### Problem to solve
Copy all lines in the data that contain the string "agent".

*** Opening of Information ***

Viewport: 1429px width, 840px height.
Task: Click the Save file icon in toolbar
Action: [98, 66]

*** Close of Information ***
*** Opening of Information ***

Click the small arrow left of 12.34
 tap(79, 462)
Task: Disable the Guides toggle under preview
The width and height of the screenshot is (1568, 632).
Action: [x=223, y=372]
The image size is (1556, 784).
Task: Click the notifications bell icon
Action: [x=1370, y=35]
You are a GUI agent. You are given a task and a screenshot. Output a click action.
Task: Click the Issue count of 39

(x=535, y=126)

*** Close of Information ***
*** Opening of Information ***

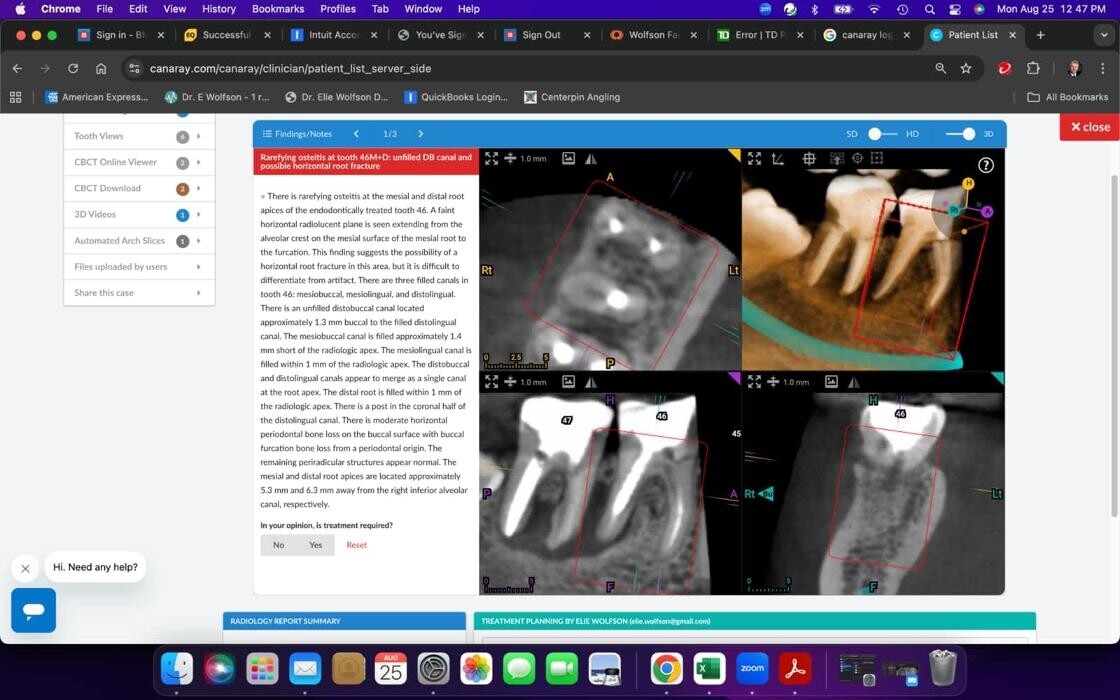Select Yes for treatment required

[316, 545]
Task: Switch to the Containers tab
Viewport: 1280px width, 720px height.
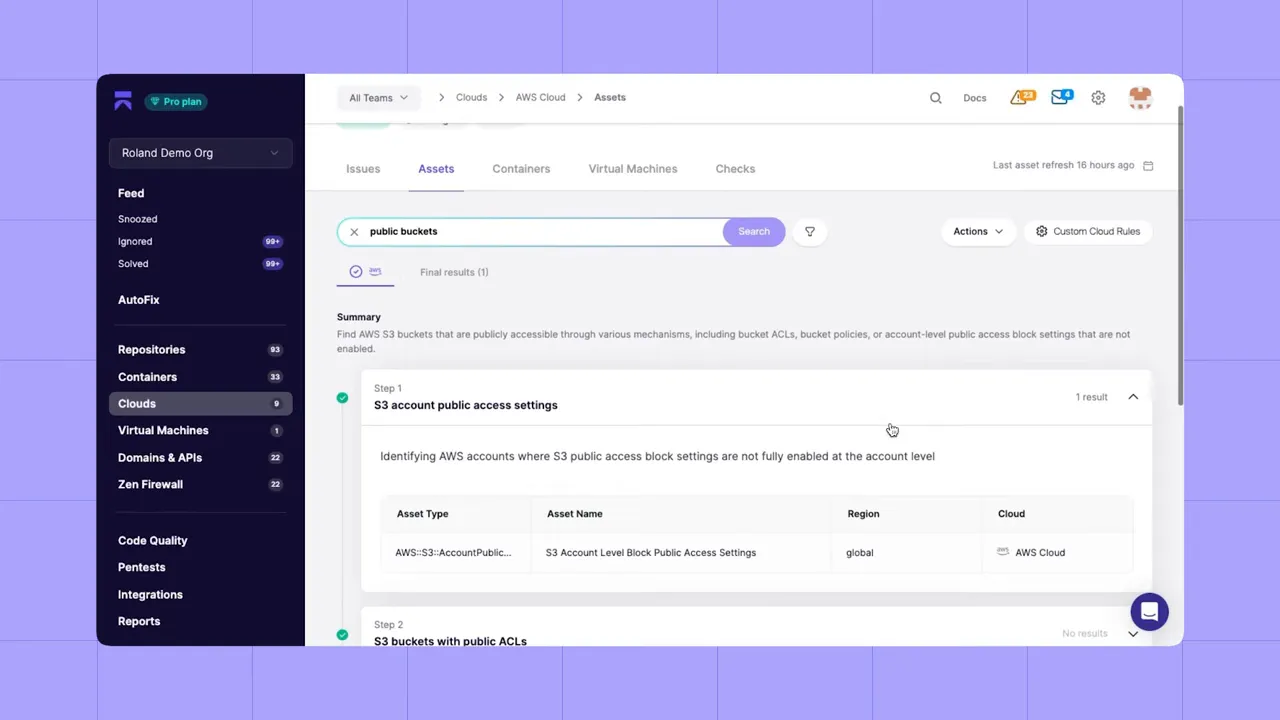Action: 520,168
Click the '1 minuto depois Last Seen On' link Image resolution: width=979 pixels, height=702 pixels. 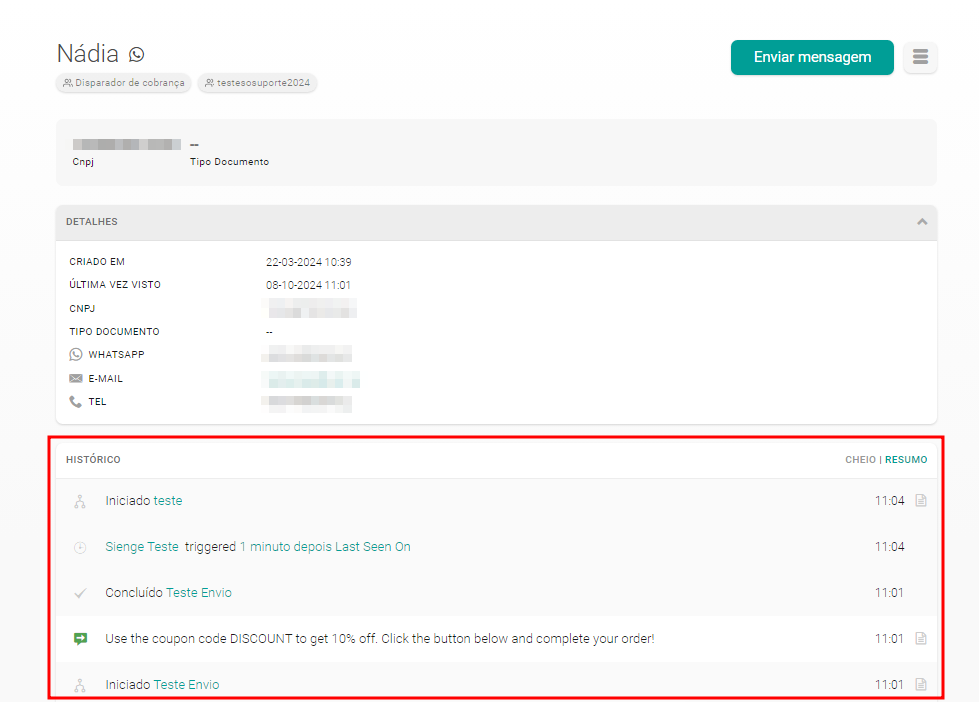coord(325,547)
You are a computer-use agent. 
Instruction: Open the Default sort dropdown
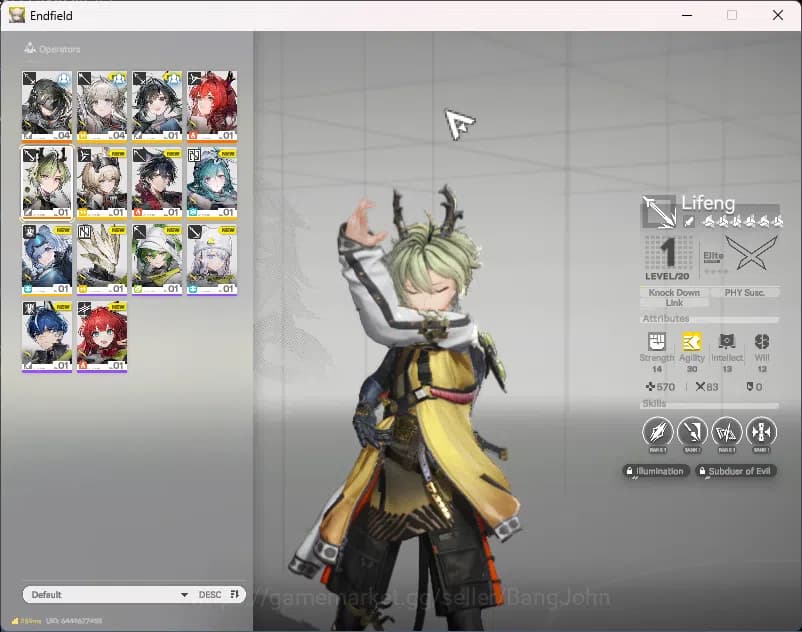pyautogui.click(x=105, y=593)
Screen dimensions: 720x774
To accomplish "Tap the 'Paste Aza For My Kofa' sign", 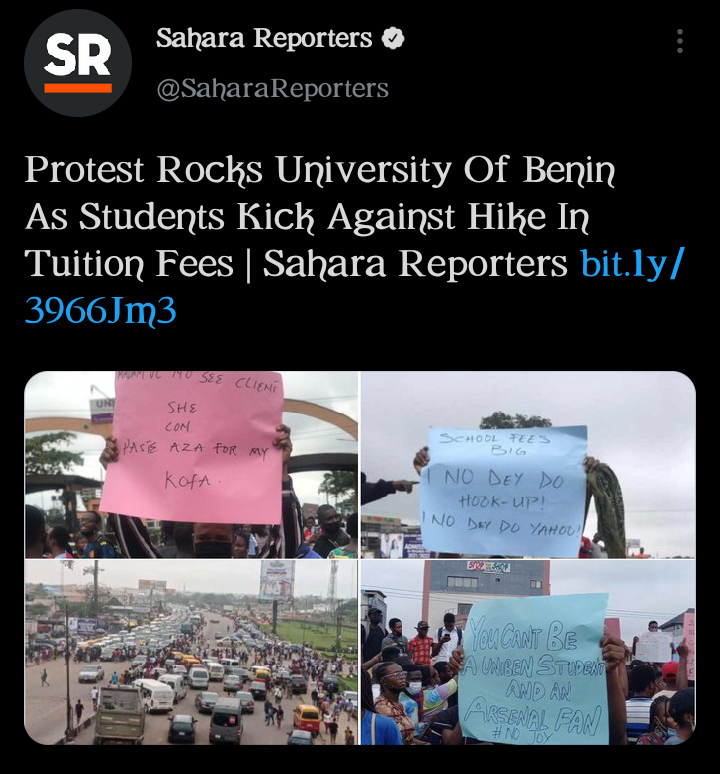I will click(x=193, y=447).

*** Close of Information ***

### Task solution
You are a GUI agent. You are given a task and a screenshot. Output a click action.
You are a computer-use agent. 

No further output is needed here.